Short task ▸ Render the rows from the line containing "This screenshot has height=363, width=645." through the last row, inclusive, as a two-column CSV headed instruction and response. Put each row's text and its answer in one quoted field apiece, with line breaks replaced by spaces.

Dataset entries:
····················

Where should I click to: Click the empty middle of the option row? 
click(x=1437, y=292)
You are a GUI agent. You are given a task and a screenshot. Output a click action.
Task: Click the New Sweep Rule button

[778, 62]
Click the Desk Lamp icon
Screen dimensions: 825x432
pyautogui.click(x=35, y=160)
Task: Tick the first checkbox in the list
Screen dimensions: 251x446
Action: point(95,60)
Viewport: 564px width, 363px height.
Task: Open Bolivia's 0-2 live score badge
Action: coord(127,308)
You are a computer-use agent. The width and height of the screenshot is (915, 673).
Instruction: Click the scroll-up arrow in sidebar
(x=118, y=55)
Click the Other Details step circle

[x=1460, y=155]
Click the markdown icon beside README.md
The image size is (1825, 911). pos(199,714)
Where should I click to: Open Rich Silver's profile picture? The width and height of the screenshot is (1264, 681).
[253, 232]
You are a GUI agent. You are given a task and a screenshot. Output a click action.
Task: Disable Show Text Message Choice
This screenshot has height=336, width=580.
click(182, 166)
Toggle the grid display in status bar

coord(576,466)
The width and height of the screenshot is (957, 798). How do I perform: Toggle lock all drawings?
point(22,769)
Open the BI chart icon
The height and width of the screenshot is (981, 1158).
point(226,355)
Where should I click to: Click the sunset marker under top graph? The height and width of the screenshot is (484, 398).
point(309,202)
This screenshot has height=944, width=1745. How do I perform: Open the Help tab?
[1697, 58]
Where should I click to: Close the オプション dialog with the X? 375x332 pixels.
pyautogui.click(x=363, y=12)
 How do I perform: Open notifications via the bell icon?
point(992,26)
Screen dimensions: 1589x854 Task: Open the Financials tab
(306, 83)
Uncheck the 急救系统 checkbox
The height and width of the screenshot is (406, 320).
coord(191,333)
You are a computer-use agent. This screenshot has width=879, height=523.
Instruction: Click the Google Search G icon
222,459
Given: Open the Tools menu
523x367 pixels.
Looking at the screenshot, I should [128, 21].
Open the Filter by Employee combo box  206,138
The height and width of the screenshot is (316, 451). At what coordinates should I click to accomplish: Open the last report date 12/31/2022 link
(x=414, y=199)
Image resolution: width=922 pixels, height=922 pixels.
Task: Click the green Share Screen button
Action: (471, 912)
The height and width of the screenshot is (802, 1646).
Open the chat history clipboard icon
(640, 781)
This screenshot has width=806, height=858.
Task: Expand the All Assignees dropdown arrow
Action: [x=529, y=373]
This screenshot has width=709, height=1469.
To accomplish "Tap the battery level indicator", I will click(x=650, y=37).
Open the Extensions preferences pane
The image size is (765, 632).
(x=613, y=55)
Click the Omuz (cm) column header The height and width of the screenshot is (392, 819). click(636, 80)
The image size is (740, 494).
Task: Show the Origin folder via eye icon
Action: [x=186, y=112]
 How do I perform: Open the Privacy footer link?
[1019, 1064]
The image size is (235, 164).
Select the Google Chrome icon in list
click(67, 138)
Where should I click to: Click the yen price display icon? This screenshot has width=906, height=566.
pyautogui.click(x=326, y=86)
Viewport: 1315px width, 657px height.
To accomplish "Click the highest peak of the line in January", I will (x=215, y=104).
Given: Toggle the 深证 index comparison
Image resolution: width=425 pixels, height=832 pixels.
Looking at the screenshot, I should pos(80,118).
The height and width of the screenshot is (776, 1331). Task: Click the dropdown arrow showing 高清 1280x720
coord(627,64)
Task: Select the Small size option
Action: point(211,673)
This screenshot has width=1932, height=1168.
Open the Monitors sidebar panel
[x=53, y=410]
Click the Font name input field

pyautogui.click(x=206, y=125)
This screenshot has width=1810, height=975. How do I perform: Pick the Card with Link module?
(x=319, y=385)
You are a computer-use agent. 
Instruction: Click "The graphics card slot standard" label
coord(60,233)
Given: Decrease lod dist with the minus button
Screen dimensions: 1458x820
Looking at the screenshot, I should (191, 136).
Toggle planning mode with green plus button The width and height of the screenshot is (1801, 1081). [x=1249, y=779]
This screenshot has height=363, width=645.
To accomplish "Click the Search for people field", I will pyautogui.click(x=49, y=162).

····················

Answer to the task ▸
instruction,response
"This screenshot has height=363, width=645. To accomplish ""Click the Search for people field"",","I will pyautogui.click(x=49, y=162)."